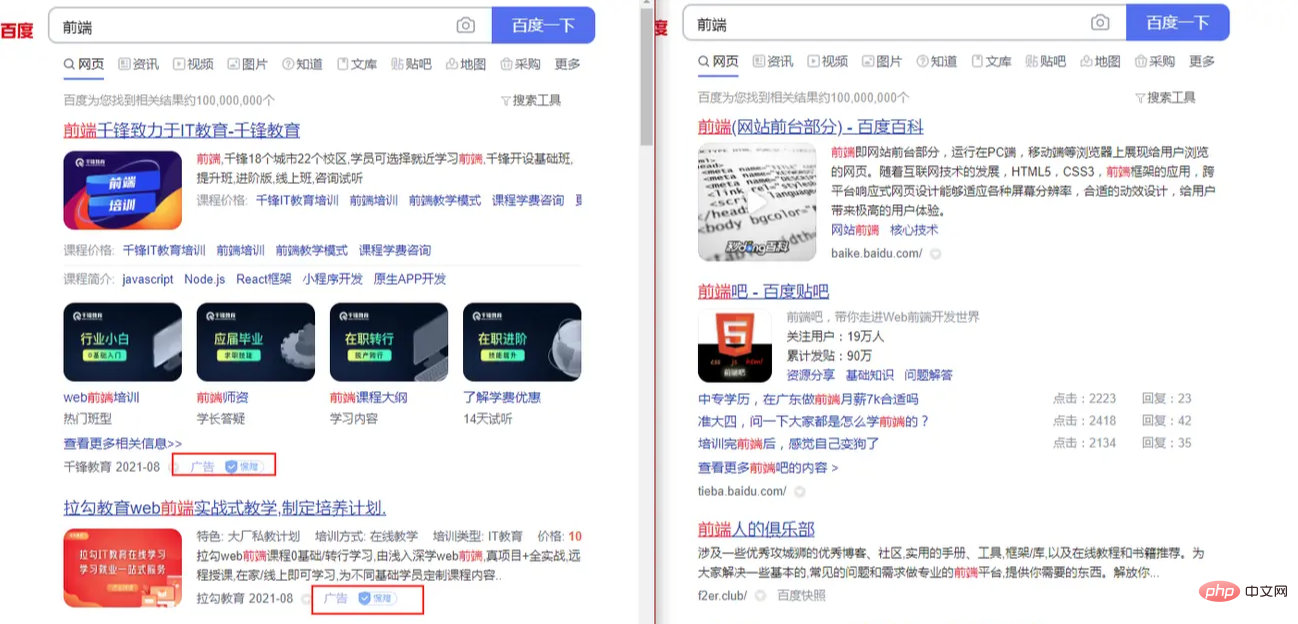Expand the arrow next to tieba.baidu.com/
The image size is (1298, 624).
799,491
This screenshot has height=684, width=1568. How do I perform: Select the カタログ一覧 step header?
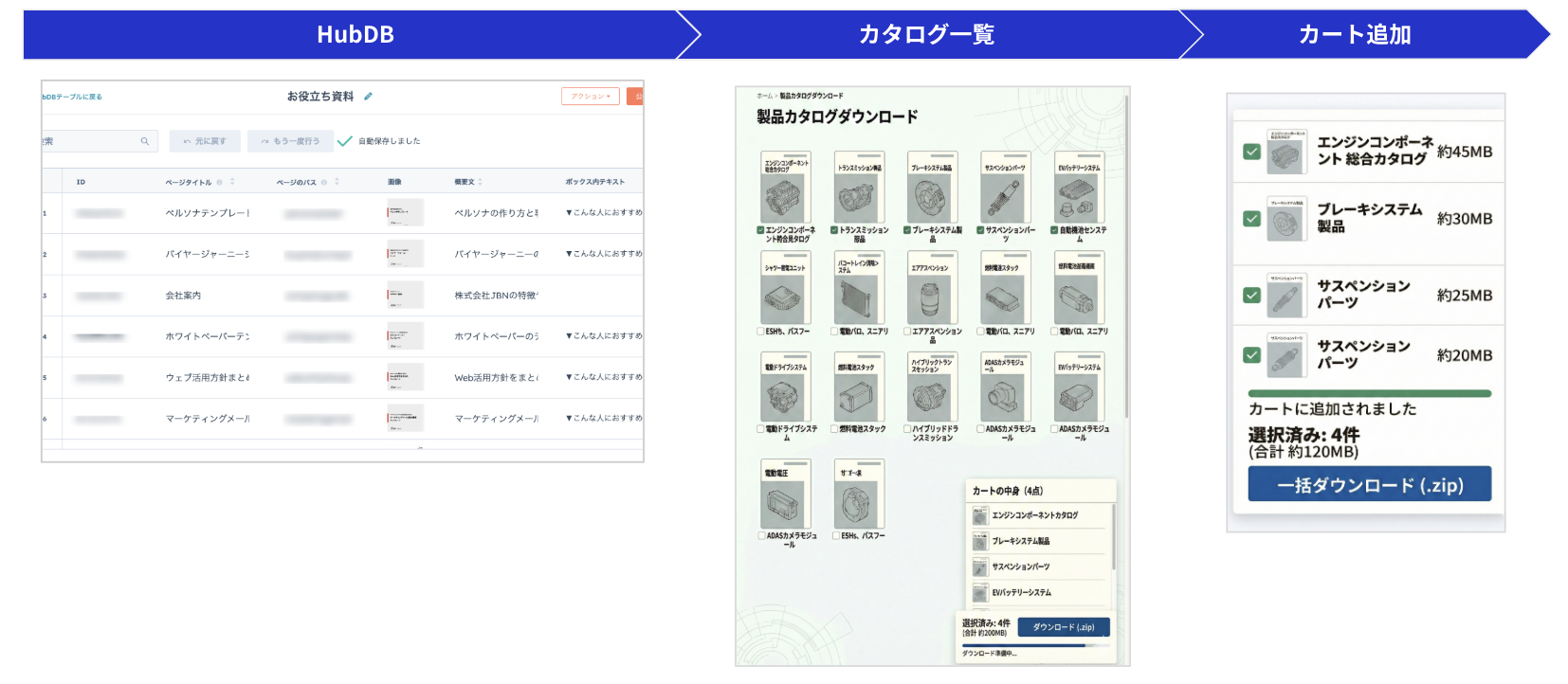926,35
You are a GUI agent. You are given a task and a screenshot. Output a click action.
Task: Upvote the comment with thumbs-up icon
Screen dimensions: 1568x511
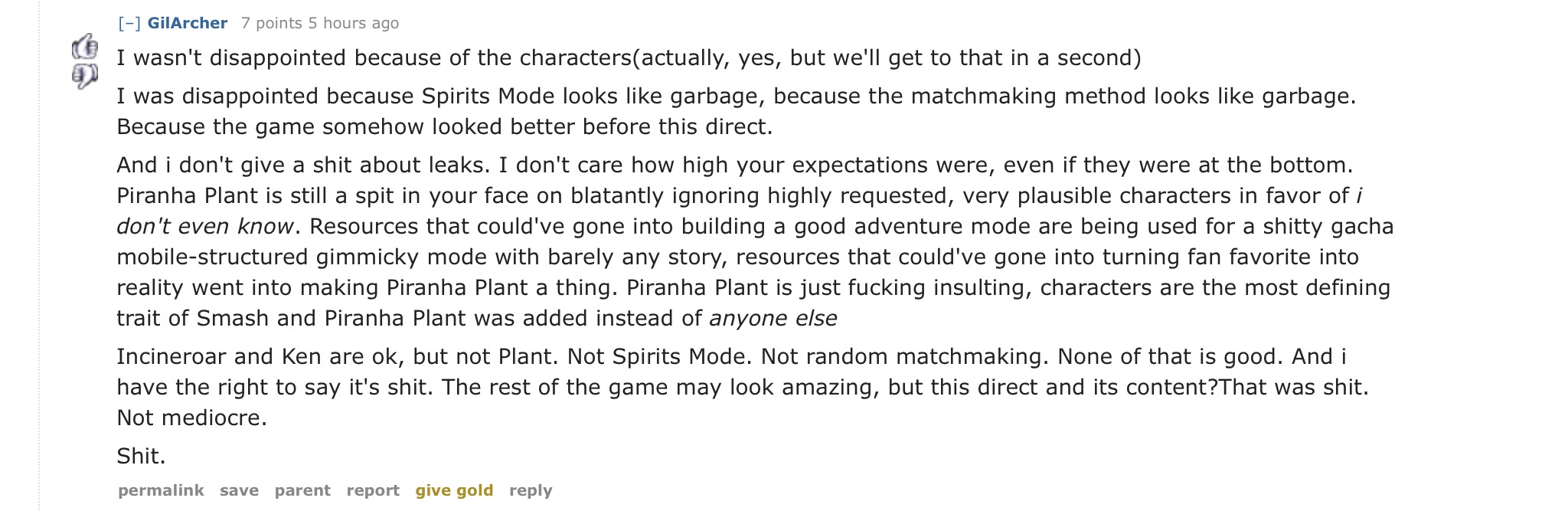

------

- **EXERCISE OBJECTIVE**: Retype the line containing "This screenshot has" and all lines after it through the end of the material, exactly and only those, leaving out pictures.

- **SOLUTION**:
This screenshot has height=684, width=1568. How do I perform: Select the カタログ一覧 step header?
926,35
You are a GUI agent. You are given a task and a screenshot. Output a click action.
Task: Upvote the comment with thumbs-up icon
Screen dimensions: 1568x511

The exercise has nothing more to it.